# Task to carry out
Could you filter the data below down to the lines that hold the word "size"?

# Entries supplied
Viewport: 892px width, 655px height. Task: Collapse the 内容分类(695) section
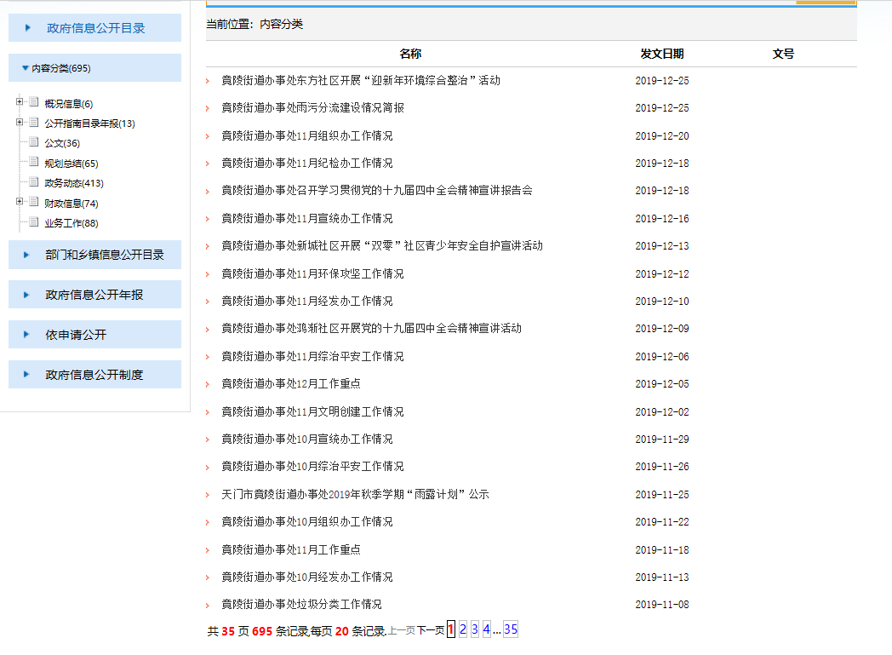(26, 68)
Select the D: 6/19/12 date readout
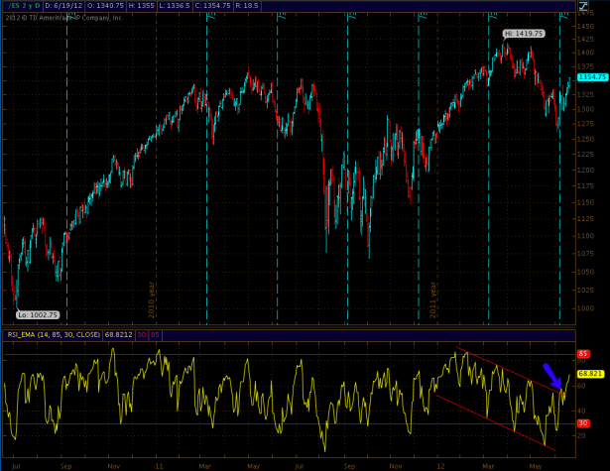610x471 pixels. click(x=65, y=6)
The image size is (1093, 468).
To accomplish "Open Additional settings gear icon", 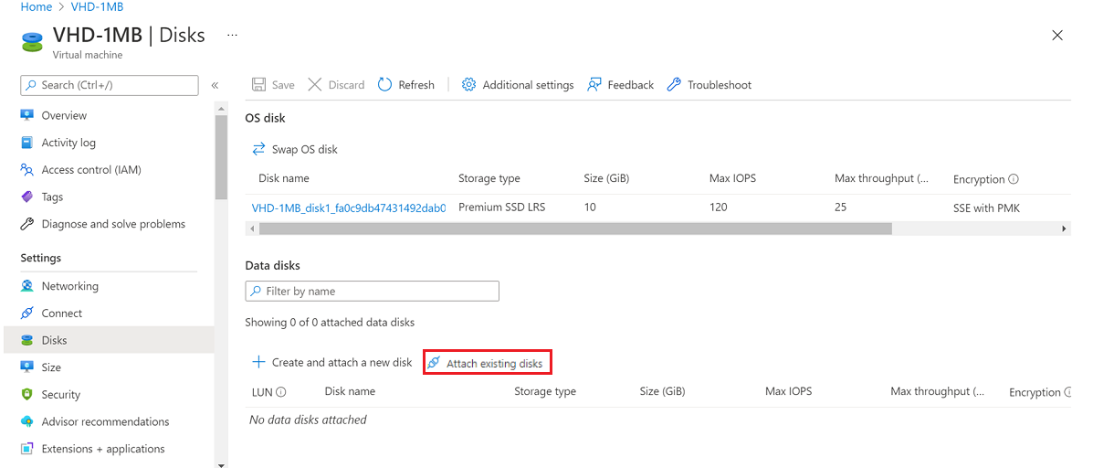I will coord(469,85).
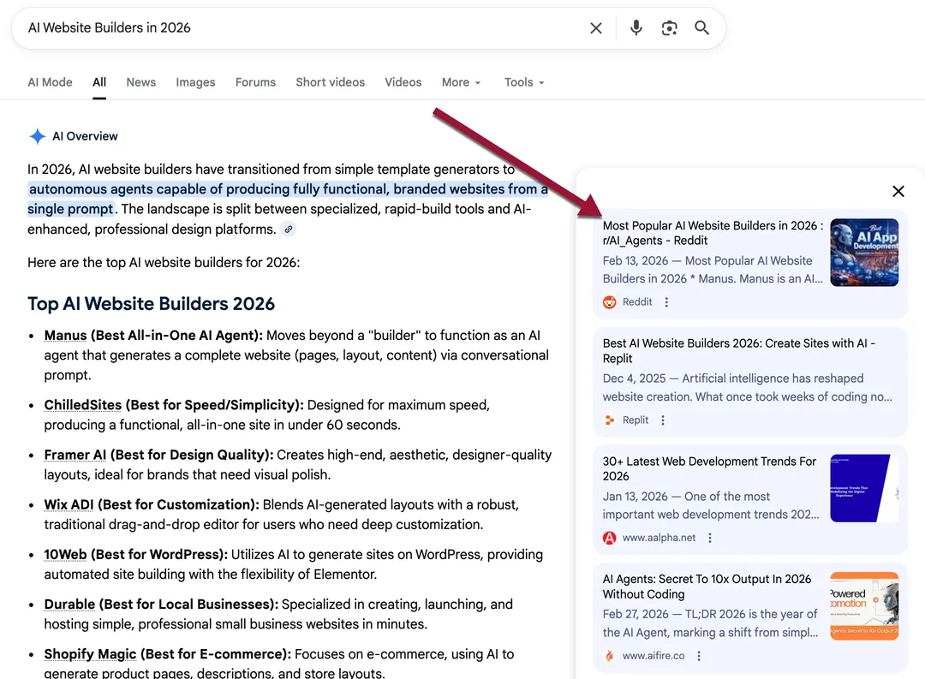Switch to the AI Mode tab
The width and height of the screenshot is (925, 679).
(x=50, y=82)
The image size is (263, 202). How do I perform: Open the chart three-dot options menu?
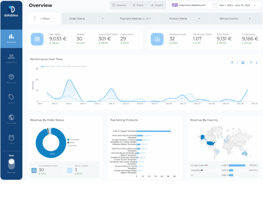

# Solution
The image size is (1093, 468).
The image size is (263, 202). How do I perform: Open the chart three-dot options menu?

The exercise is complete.